━━ Material supplied
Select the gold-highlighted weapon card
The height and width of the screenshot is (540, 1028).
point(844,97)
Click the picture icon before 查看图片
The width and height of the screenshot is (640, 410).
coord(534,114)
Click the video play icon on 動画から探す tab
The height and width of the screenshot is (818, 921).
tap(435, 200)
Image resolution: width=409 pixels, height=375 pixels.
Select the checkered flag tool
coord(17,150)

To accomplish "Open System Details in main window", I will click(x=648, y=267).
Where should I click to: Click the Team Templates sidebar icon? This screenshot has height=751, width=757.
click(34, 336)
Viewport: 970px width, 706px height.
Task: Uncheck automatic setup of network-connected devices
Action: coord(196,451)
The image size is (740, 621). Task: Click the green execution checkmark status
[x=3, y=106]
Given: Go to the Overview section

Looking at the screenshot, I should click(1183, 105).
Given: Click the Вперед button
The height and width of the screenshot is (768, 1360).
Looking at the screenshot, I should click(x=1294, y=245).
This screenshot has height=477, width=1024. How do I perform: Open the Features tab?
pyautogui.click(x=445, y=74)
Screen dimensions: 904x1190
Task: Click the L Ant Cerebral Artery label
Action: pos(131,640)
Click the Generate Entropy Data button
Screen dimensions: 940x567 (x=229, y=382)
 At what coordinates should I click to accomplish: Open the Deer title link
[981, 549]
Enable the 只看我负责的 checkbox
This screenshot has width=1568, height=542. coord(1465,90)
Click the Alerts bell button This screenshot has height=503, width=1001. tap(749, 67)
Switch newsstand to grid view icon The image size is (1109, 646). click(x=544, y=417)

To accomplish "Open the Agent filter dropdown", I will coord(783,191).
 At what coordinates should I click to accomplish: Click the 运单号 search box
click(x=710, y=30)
━━━━
Work item: The answer must be the data above, repeated exactly as it stands.

Solution to this exercise:
Select the gold-highlighted weapon card
The height and width of the screenshot is (540, 1028).
point(844,97)
Click the picture icon before 查看图片
The width and height of the screenshot is (640, 410).
coord(534,114)
Click the video play icon on 動画から探す tab
The height and width of the screenshot is (818, 921).
tap(435, 200)
Image resolution: width=409 pixels, height=375 pixels.
Select the checkered flag tool
coord(17,150)

To accomplish "Open System Details in main window", I will click(x=648, y=267).
Where should I click to: Click the Team Templates sidebar icon? This screenshot has height=751, width=757.
click(34, 336)
Viewport: 970px width, 706px height.
Task: Uncheck automatic setup of network-connected devices
Action: coord(196,451)
The image size is (740, 621). Task: Click the green execution checkmark status
[x=3, y=106]
Given: Go to the Overview section

Looking at the screenshot, I should click(1183, 105).
Given: Click the Вперед button
The height and width of the screenshot is (768, 1360).
Looking at the screenshot, I should click(x=1294, y=245).
This screenshot has height=477, width=1024. How do I perform: Open the Features tab?
pyautogui.click(x=445, y=74)
Screen dimensions: 904x1190
Task: Click the L Ant Cerebral Artery label
Action: pos(131,640)
Click the Generate Entropy Data button
Screen dimensions: 940x567 (x=229, y=382)
 At what coordinates should I click to accomplish: Open the Deer title link
[981, 549]
Enable the 只看我负责的 checkbox
This screenshot has width=1568, height=542. coord(1465,90)
Click the Alerts bell button This screenshot has height=503, width=1001. tap(749, 67)
Switch newsstand to grid view icon The image size is (1109, 646). click(x=544, y=417)

To accomplish "Open the Agent filter dropdown", I will coord(783,191).
 At what coordinates should I click to accomplish: Click the 运单号 search box
click(x=710, y=30)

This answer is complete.